Young: The path to entrepreneurship is through the classroom

The academic campus can become an ideal incubator for hatching the entrepreneurial pursuit.  In British Columbia, we are blessed to have universities, colleges and private institutions to provide the magical carpet ride of entrepreneurial endeavours.

But, we need to knock on their doors and explore what lays beneath the traditional business course offerings.

What I initially found overwhelming when I began my research this weekend was that, according to the Kauffman Entrepreneurship Foundation, based in Kansas City, Missouri, ostensibly the largest and leading entrepreneurial foundation of its kind in the world, was that more than 2,000 colleges and universities now offer a class and often an entire course of study in entrepreneurship.  That is significantly upward from the 253 institutions in 1985.  Also, more than 200,000 students are enrolled in such programs compared with 16,000 in 1985.

These figures do not include the numbers comparatively from across Canada, Alaska and the Territories which would dramatically increase the numbers. But we are far from where we could and should be in this great nation of ours.

Everyone admires entrepreneurs. Whether our post-grad institutions should teach entrepreneurship today, or support entrepreneurs, is a nonissue. Institutions want students, graduates, faculty and even administrators to behave in the entrepreneurial spirit. Other nations work to emulate, Canada’s entrepreneurial culture.

But, have we got it right yet?  Is it embedded into the culture of our educational system, or is it merely a sidebar?

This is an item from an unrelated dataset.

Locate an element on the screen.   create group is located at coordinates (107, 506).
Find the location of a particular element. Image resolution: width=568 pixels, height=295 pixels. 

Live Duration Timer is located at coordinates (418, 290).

Entrepreneurship in the classroom?  It’s reality is right in front of us every single school day. Entrepreneurship has become an increasing possibility, particularly since employees have lost the trust they once had for corporations.  With declining economies and layoffs rampant on the front pages, the decline in pension offerings and roller coaster rides with pensions and salary hikes, many employees tough it out on their own.  Can we blame them for considering another option for their lives?

How has the academic world adjusted to the changes around us?  It has frequently been reported that students who participate in entrepreneurship programs demonstrate increased initiative and self-confidence.  It is seen that school interests students at all levels with entrepreneurship principles and standards infused into the curriculum because they can see how practical skills and learning to solve problems combined with the touchstones of innovation and creativity can contribute directly to their future success.

Better yet, when institutions infuse both theory and practicality into their curriculum, giving students a realistic idea of entrepreneurship in real-world examples and when actual entrepreneurs are brought into the classrooms and workshops, students embrace the self-employment imagery for their futures.

Other victories are witnessed alongside in school retention and increased grade outcomes. More simply put, if there is a formal connection between classroom learning and hands-on extracurricular activity as actually starting your own school-based entrepreneurial venture, then the concept, thrives.

The demand for and value of substantive entrepreneurship programs at all levels of our education system increasingly is apparent.  With so many factory jobs now outsourced, with opportunities emerging in new sectors and with values seemingly changing every other day our schools can help Canada get back to its entrepreneurial roots like never before.

Frankly, we can and truly ought to be seen as a global leader in entrepreneurship in many dimensions, entrepreneurial education and training being a major one.

If you trace the history of any well known business cluster or persons, you’ll invariably find a small group of informed entrepreneurs who grew and spawned new entrepreneurship.  Let’s add our piece to that history.

Joel Young is founder of the Okanagan Valley Entrepreneurs Society.